…special thanks to the Chicago Tribune!
For generations, wedding planning was the bride’s thing. She and her mother spent weekends trying on dresses and debating chicken Marsala versus chicken Parmesan.
The groom’s job was narrowly defined: find his tux, choose his groomsmen, plan the honeymoon, maybe.
Nowadays, it’s increasingly becoming a team effort with the bride and groom.
“Marriage is about being together. Planning the wedding should be too,” said Matt Stienstra, 32, who will marry Annie Taylor, 25, on July 18, 2015. “My grandmother would give me an earful if I didn’t pull my share, but I’m truly enjoying it.”
Ninety-five percent of engaged couples are planning their weddings together, according to the 2013 Real Weddings poll from wedding website The Knot (theknot.com). That’s up from 70 percent in 2007.
“The bride is still in the spotlight, but the groom is no longer an accessory,” added Yolanda Crous, Brides magazine features and travel director.
Maybe it’s no wonder the groom gets on board these days: The average wedding cost is $28,000 and follows an engagement of 14.7 months, according to the 2014 American Wedding Study by Brides magazine.
Those to-do lists have grown long: Many couples create a wedding website, sit for engagement photos, plan a guest list, throw an engagement party, book venues and hotel rooms, issue “save the date” cards, write their vows, stage bachelor and bachelorette parties, plan a honeymoon and — oh, yeah — get to the church on time.
Stienstra uses a spreadsheet. “Even with two of us, it’s information overload,” he said.
For starters, couples have to choose a theme (Stienstra and Taylor, from Whitefish Bay, Wis., chose Paris), followed by even more choices: colors, attendants, cake, rings, clothing, flowers, music, videographer, jewelry, table cards, invitations, favors, wedding-party gifts, officiant and thank-you cards.
Grooms also are actively engaged in helping to register for gifts, Brides reported.

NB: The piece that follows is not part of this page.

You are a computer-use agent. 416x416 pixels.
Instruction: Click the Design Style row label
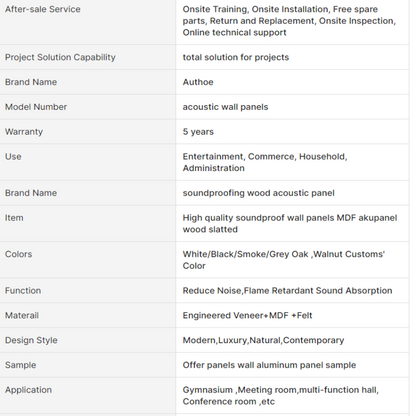(31, 340)
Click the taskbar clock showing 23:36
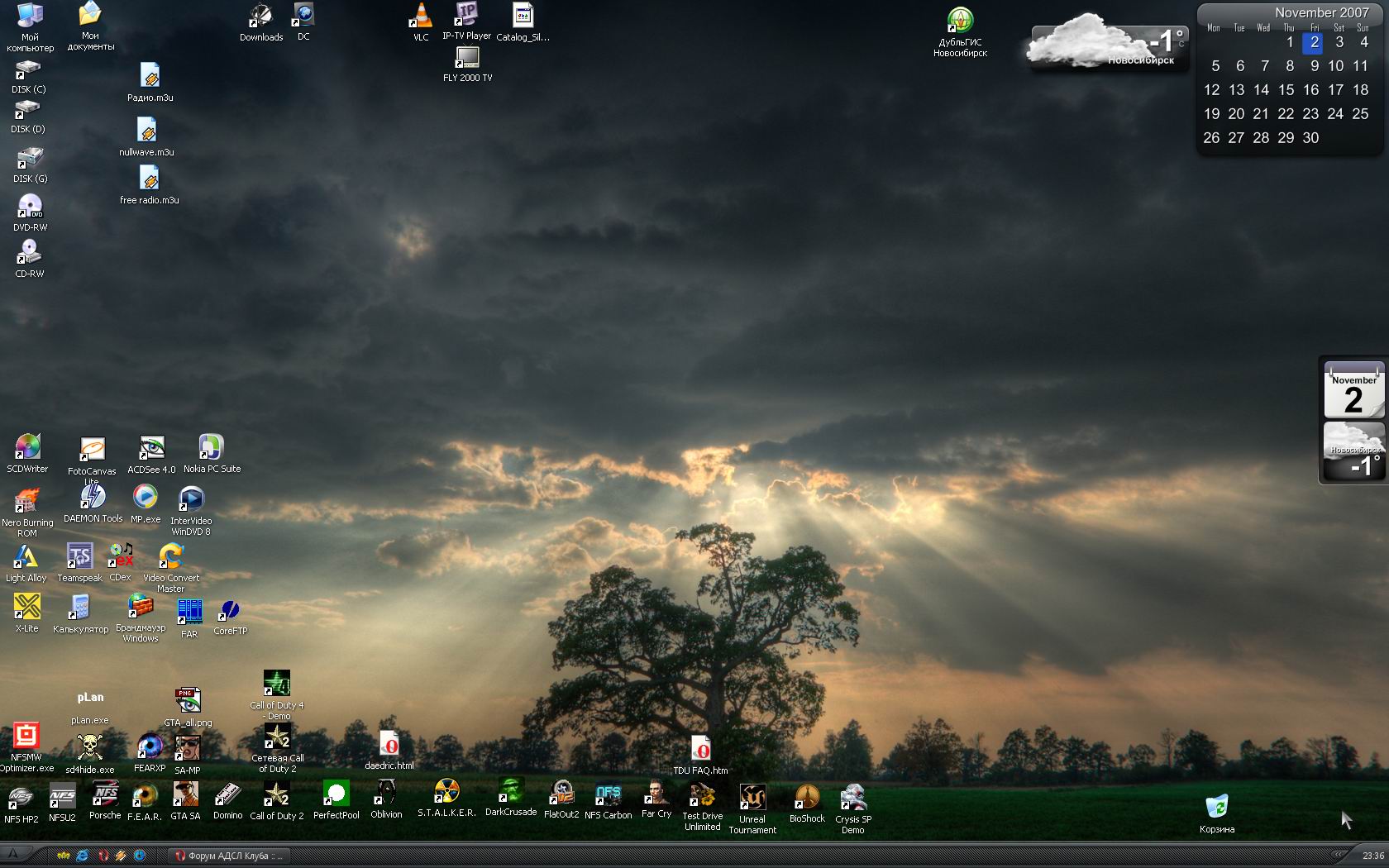 coord(1372,856)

The biggest trend where grooms are showcasing their talents, said Jamie Miles, an editor at theknot.com, is the “personalization” of the wedding, “from singing-and-dancing proposals to making websites.”
Fueling the move toward dual planning is that 80 percent of couples live together before they marry, the Brides poll noted, so they’re used to making joint decisions.
“You’ve already been through her bringing home the girly comforter and him saying, ‘Excuse me?’” Miles said. “You’ve learned to work it out.”
San Francisco resident Seth Hammac, 34, an advertising technology salesman who married Julia Goldberg, 35, a corporate strategist, in August, was happy to pitch in, given that each had full-time jobs, a not uncommon reality. Hammac knew his efforts would reduce her stress.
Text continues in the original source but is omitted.